- [Goals]:
1. In the Abacos sailing account, why did the writer find taking turns cooking with the group so wonderful? Answer in one to three sentences.
2. Continue the Abacos sailing account, starting after its final sentence about the water on the non-beach side of the island.

- [Document section]:
◆ ◆ ◆ ◆ ◆ ◆ ◆

Our new friends, Patrick and Alaina and Pat and Jen, were headed to Grand Cay, the northwestern most island of the Abacos, so we followed. It was good sailing weather and they smoked us.





Grand Cay was super rocky everywhere. The town seems pretty isolated. They have their own distinct style of stucco. It was everywhere on this island. Half the businesses on the island seem to be owned by a big man named Rosie.







We snorkeled at Double Breasted Cays and chased spotted eagle rays down in the dingy. There were lots of flats to explore. I saw a few nurse sharks and watched Pat fly fish for bonefish.









Pat and Jen generously shared the fish that he caught along the way. We all took turns cooking for each other. It was wonderful to have all that variety of good food. We had been eating the same four or five meals over and over again for a couple of weeks. We found a cute little all natural private beach. The house was boarded until season. They must have owned the whole island. We scraped the beard off the dingy and ran Pat and Jen's dogs. Patrick climbed a tree and got some coconuts.







Here is a common sight. A couple Bahamians gathering conch in a skiff. They pulled up to a bank and began pulling the conchs out of the shell. When they are done, there will be a large pile of shells on the bank.



We parted ways with the others after Grand Cay. They were headed back to the States. After two days of traveling SE along the island chain, we were at Green Turtle Cay. This is the beginning of the area settled by British Loyalists during the American Revolution. Most the businesses in the "Hub of the Abacos" seem to owned by American expats. They know how to cater to the tastes of the tourist.



Check out this Chevy Van. It is the size of a golf cart. I'm sure it doesn't pass crash tests in America, but everyone in Carrboro woud be driving it if they had the freedom to buy it. You can't tell me there's not an American market for these cars. The Bahamas are lucky to have this option, however, I was speaking with a Bahamian about my age at the fuel dock who told me that they are not allowed to install solar or wind turbines on their homes. All of there power in created by diesel power plants. You see them everywhere in the Bahamas. Usually you see a big plume of smoke blowing off the island. It really stinks and kinda makes you feel sick. It just goes to show you you that even a country that did sign the Kyoto Accords, as the Bahamas did, still has a long way to go. It's not like these cars are electric either. They just use less gas and probably don't come with a catalytic converter.



Below, is Great Gauna Cay. This was my personal favorite. Hardly any businesses. Just a few restaurants. The beach was rated one of National Geographic's ten best beaches in the world. You can snorkel really good reefs right off the beach or go further in a dingy to the barrier reefs where all the big stuff and most of the life is. It is just stunning when you first see it. On the other side of the island, not the beach side, the water is not as brilliant.

◆ ◆ ◆ ◆ ◆ ◆ ◆

- [Source excerpt]:
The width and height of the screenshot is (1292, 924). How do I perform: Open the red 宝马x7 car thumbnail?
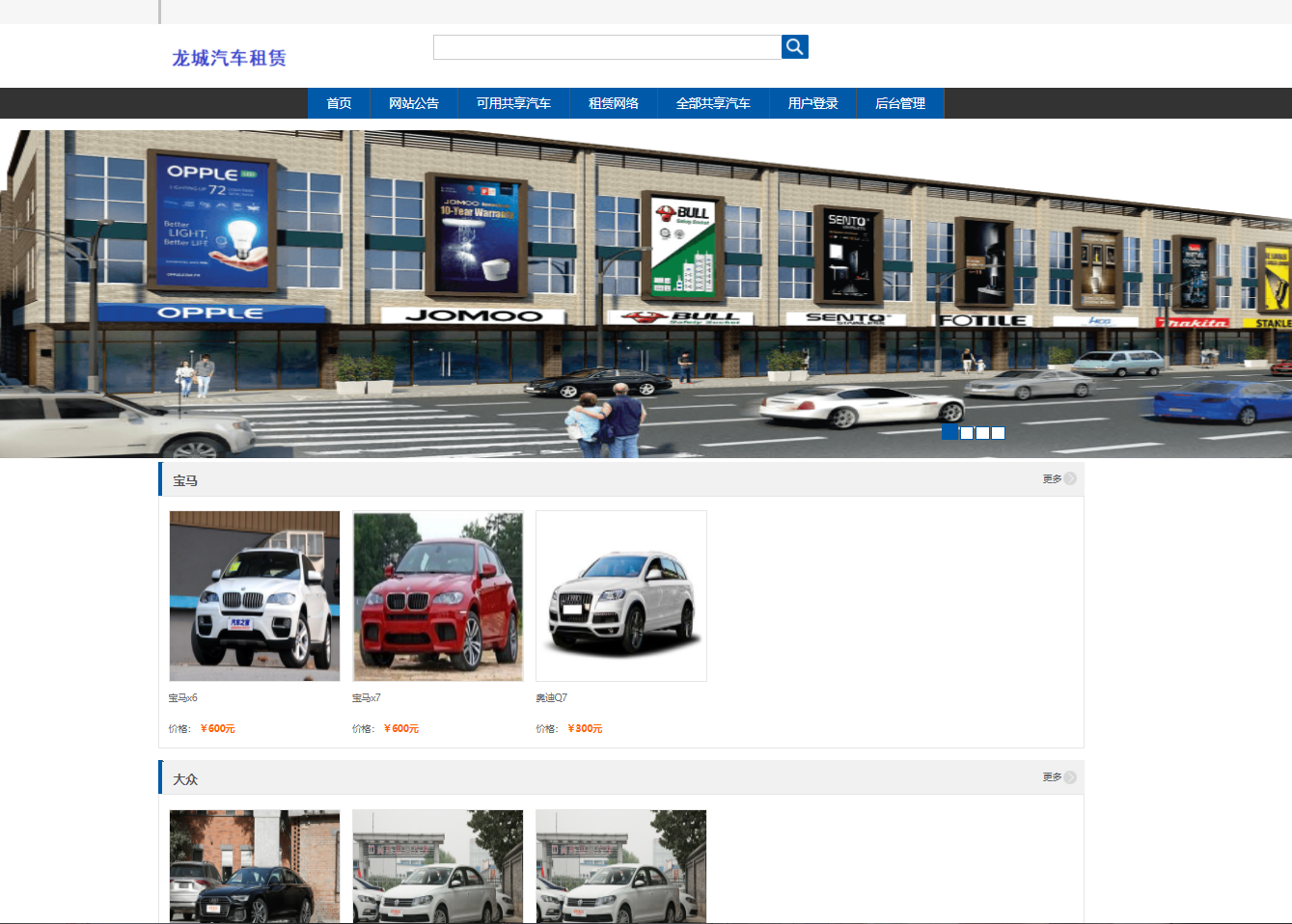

◆ ◆ ◆ ◆ ◆ ◆ ◆

- [Results of the tasks]:
1. The group shared cooking, including fish Pat caught along the way, which gave the writer a variety of good food. That variety was welcome because the writer had been eating the same four or five meals over and over for a couple of weeks.

2.
Tioga and I went pretty far out to a big reef. It was huge. It was kinda dark because there were not many colors on this reef. It was mostly dark green. There were large caves and caverns. One had a sea turtle hiding from us. Several had groupers. At the base of this 30 foot reef fortress was a big silver snapper. He was just waiting to get get shot. Tioga missed the first time. I was too chicken to shoot it. It still wasn't worried about us. He should have been.



The first day with Tioga, we snorkeled on the reef just off the beach at Great Guana Cay. We weren't expecting much because it was so close to shore. But it was bigger than it looked. Tioga swam way down under a big head and got this shot of a lion fish. It is an invasive species. It kills the other fish. It is very poisonous to the touch. Many divers kill them for this reason, but we were afraid of getting stung in the process.



There was a small uninhabited island near the anchorage at Great Guana Cay. I went to explore it by myself one afternoon. I was trying to get to the higher elevation of the island, but had difficulty because of thickets and poison wood trees. Poison wood is a big pretty tree that is like really bad Poison Ivy if you touch it. I saw a few small caves and went in to get a closer look.



This guy was staring right back at me. He wasn't too worried. I was a little scared he would fly out at me actually.




After a few days in Great Guana Cay, we wanted some different reef, so we sailed to Hope Town a little further down the Abacos chain.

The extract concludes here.